Au Moyen-Âge, les restrictions religieuses ne tardent pas à se multiplier et l’Eglise finit par condamner sévèrement les bains publics pour des questions morales liées à la nudité et à la prostitution.

Suite à la peste noire, les médecins commencent à formuler leurs inquiétudes quant à l’eau, estimant que cette dernière dilate les pores de la peau favorisant ainsi les infections.

Les classes populaires, privées de bains publics et alarmées par les érudits, finissent par abandonner leurs pratiques antiques, limitant leur usage de l’eau au nettoyage des mains, du visage et de la bouche.

Les élites elles n’adoptent pas une approche aussi radicale de l’hygiène. Elles préfèrent limiter le nombre de bains pris dans l’année afin d’optimiser au mieux le ratio risque de maladie / puanteur corporelle.

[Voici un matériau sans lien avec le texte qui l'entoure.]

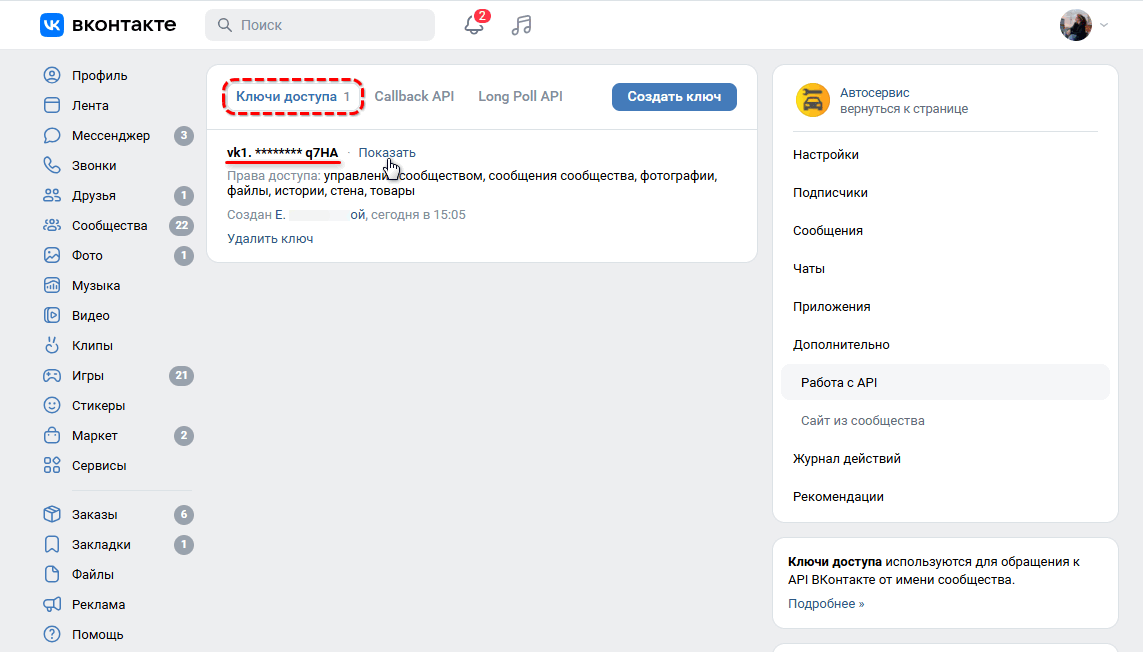
Task: Open the music note icon in header
Action: pyautogui.click(x=521, y=25)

Ce fût par exemple le cas de la Reine Isabelle Ière de Castille qui avoua n’avoir pris que deux bains tout au long de son existence : un à sa naissance et l’autre juste avant son mariage.

A l’époque moderne, la paranoïa médicale atteint son paroxysme. C’est ainsi qu’un ambassadeur russe dira de Louis XIV qu’il puait comme un animal sauvage. Une remarque probablement objective puisque les médecins du souverain lui avaient recommandé de se laver le moins possible pour garder la santé. La légende veut d’ailleurs que le Roi Soleil ne se soit baigné que deux fois dans sa vie.

Pour couronner le tout, les aristocrates avaient alors jugé bon de dissimuler leur pestilence en se frottant des chiffons odorants sur le corps et plus tard en s’aspergeant allègrement de parfum.